• _What you have to do_: Each line from the one holding "This screenshot has height=657, width=1366." to the end of the listing below must be given again exactly as it appears.

▼

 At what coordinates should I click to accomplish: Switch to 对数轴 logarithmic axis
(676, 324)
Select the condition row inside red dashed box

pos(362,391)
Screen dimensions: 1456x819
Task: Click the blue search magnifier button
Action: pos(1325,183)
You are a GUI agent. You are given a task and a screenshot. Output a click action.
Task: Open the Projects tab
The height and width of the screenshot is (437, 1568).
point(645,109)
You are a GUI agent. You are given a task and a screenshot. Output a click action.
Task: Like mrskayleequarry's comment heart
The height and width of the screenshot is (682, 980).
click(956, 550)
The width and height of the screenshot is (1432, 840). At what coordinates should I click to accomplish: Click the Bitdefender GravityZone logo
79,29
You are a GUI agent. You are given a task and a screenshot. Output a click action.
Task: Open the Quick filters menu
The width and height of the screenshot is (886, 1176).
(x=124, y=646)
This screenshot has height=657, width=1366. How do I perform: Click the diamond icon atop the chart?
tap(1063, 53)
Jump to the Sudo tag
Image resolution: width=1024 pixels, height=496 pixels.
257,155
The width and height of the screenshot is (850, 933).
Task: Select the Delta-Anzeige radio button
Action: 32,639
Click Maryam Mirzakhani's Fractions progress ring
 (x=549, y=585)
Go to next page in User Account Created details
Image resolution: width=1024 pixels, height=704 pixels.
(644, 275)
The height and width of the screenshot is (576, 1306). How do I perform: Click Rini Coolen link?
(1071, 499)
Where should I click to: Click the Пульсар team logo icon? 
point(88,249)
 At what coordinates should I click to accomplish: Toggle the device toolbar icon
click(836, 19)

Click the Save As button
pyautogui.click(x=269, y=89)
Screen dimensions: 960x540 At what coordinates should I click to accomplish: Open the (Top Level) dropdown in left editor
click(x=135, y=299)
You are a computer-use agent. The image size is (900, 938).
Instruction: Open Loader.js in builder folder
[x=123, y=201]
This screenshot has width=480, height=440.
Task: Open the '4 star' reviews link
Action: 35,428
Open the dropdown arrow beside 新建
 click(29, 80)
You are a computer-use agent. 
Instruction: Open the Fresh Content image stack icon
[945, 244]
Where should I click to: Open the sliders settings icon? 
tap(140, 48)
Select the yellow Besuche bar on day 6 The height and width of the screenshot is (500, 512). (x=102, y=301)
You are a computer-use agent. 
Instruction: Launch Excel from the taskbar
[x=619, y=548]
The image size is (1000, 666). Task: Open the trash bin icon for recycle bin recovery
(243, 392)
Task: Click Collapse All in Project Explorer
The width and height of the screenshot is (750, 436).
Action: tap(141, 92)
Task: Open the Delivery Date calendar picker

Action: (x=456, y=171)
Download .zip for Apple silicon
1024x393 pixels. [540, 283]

▲

• _Exercise answer_:
This screenshot has height=657, width=1366. How do I perform: Click the diamond icon atop the chart?
tap(1063, 53)
Jump to the Sudo tag
Image resolution: width=1024 pixels, height=496 pixels.
257,155
The width and height of the screenshot is (850, 933).
Task: Select the Delta-Anzeige radio button
Action: 32,639
Click Maryam Mirzakhani's Fractions progress ring
 (x=549, y=585)
Go to next page in User Account Created details
Image resolution: width=1024 pixels, height=704 pixels.
(644, 275)
The height and width of the screenshot is (576, 1306). How do I perform: Click Rini Coolen link?
(1071, 499)
Where should I click to: Click the Пульсар team logo icon? 
point(88,249)
 At what coordinates should I click to accomplish: Toggle the device toolbar icon
click(836, 19)

Click the Save As button
pyautogui.click(x=269, y=89)
Screen dimensions: 960x540 At what coordinates should I click to accomplish: Open the (Top Level) dropdown in left editor
click(x=135, y=299)
You are a computer-use agent. The image size is (900, 938).
Instruction: Open Loader.js in builder folder
[x=123, y=201]
This screenshot has width=480, height=440.
Task: Open the '4 star' reviews link
Action: 35,428
Open the dropdown arrow beside 新建
 click(29, 80)
You are a computer-use agent. 
Instruction: Open the Fresh Content image stack icon
[945, 244]
Where should I click to: Open the sliders settings icon? 
tap(140, 48)
Select the yellow Besuche bar on day 6 The height and width of the screenshot is (500, 512). (x=102, y=301)
You are a computer-use agent. 
Instruction: Launch Excel from the taskbar
[x=619, y=548]
The image size is (1000, 666). Task: Open the trash bin icon for recycle bin recovery
(243, 392)
Task: Click Collapse All in Project Explorer
The width and height of the screenshot is (750, 436).
Action: tap(141, 92)
Task: Open the Delivery Date calendar picker

Action: (x=456, y=171)
Download .zip for Apple silicon
1024x393 pixels. [540, 283]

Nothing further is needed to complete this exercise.